EXERCISE INPUTS -
--

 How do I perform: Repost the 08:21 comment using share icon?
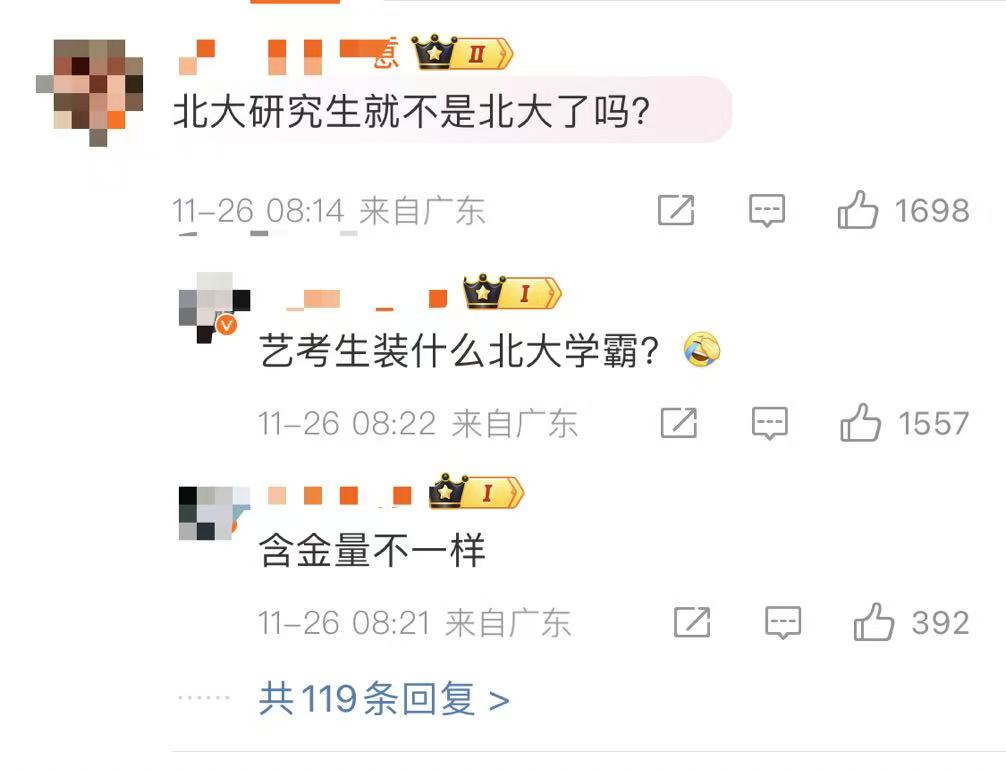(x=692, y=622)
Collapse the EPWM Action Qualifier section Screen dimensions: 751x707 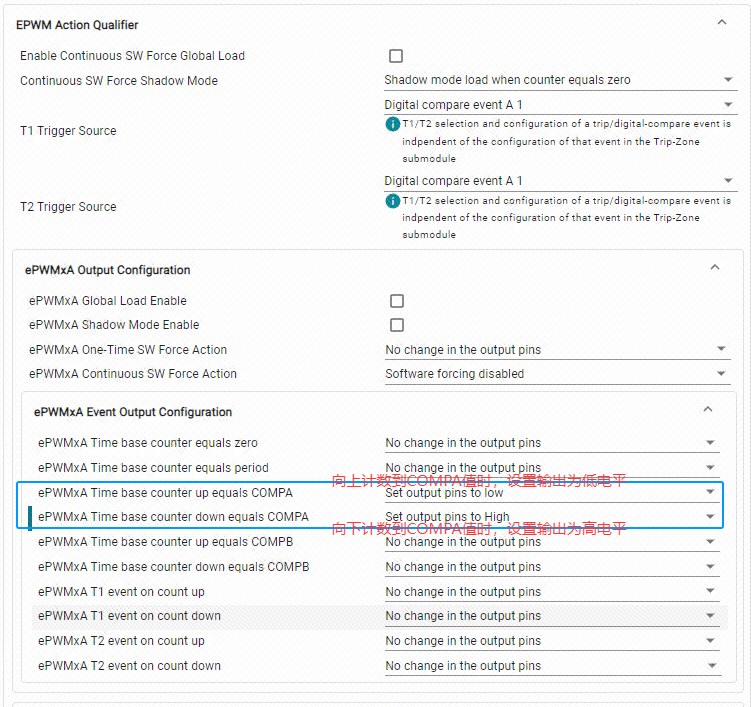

--

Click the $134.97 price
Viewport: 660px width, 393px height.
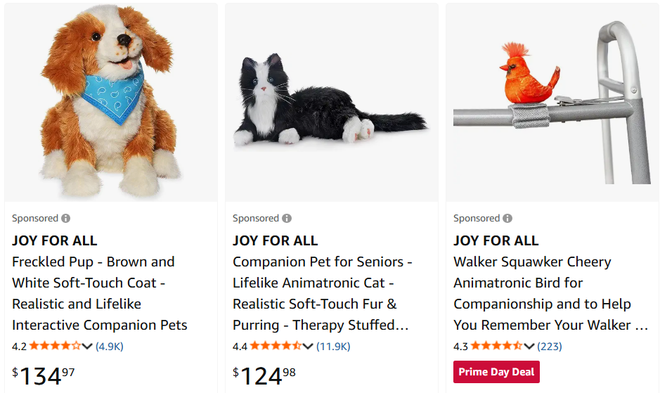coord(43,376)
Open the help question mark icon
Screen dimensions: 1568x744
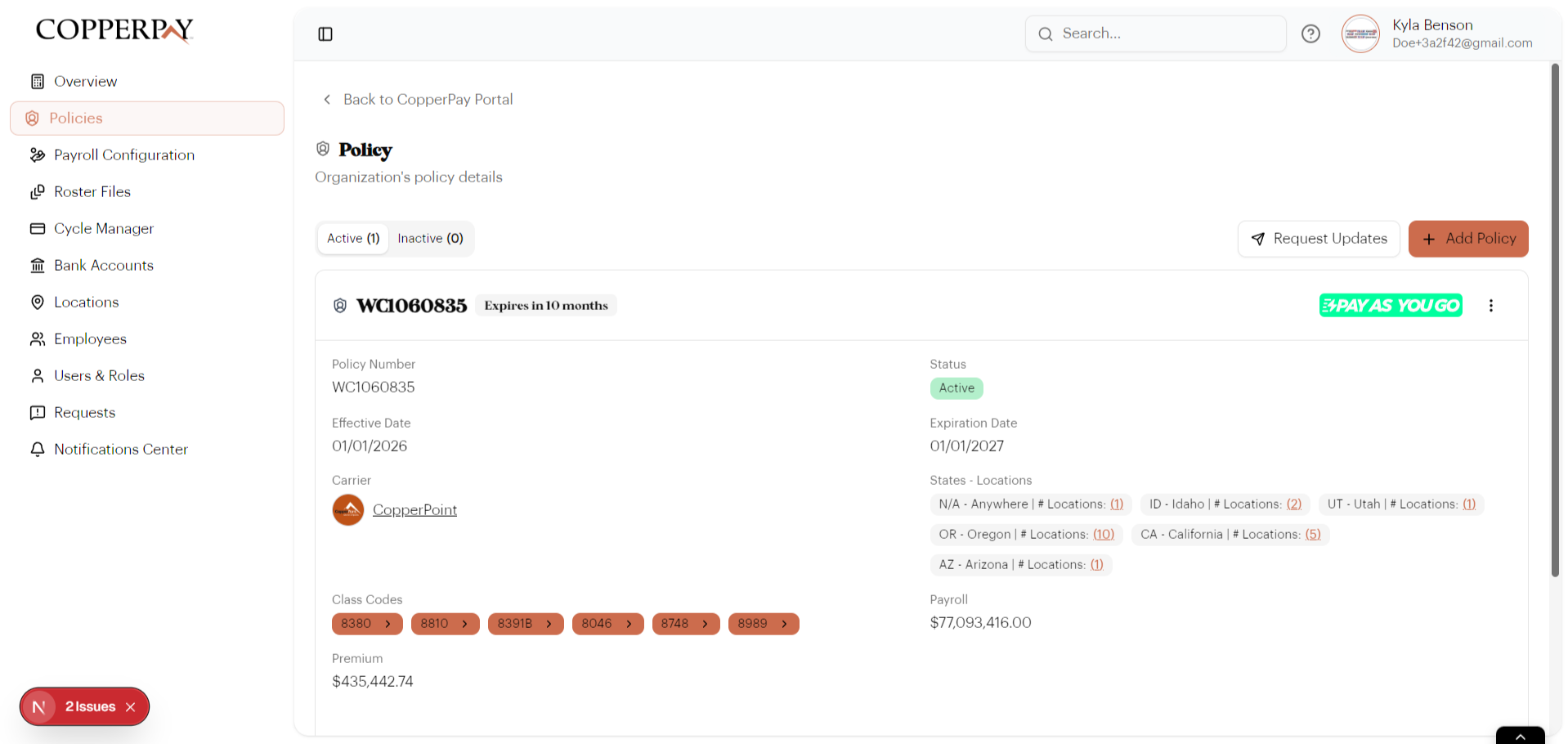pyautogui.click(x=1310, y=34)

--

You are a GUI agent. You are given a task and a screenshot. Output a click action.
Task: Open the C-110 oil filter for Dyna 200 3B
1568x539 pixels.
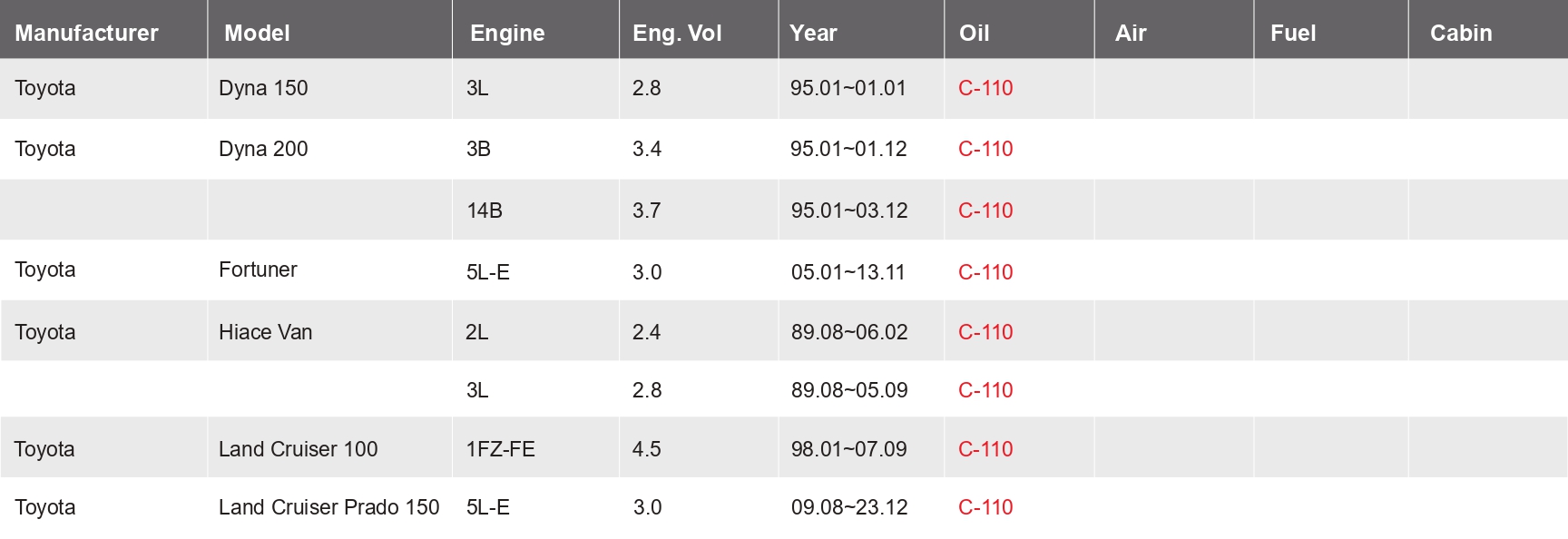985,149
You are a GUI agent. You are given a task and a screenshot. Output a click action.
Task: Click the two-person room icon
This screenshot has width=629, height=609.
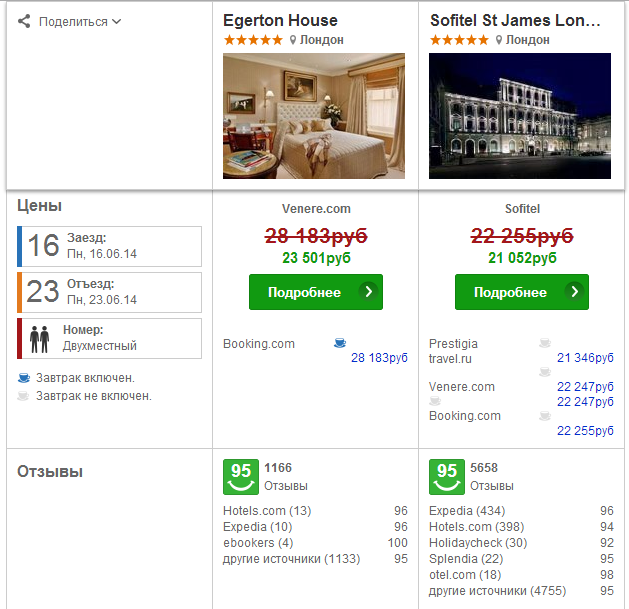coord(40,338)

--

PROMPT -
Leave the pictures out. Output, exactly, the lines of the material above starting at the line containing "How do I perform: Repost" and ending at the line containing "Collapse the EPWM".

SOLUTION FOR THIS EXERCISE -
 How do I perform: Repost the 08:21 comment using share icon?
(x=692, y=622)
Collapse the EPWM Action Qualifier section Screen dimensions: 751x707 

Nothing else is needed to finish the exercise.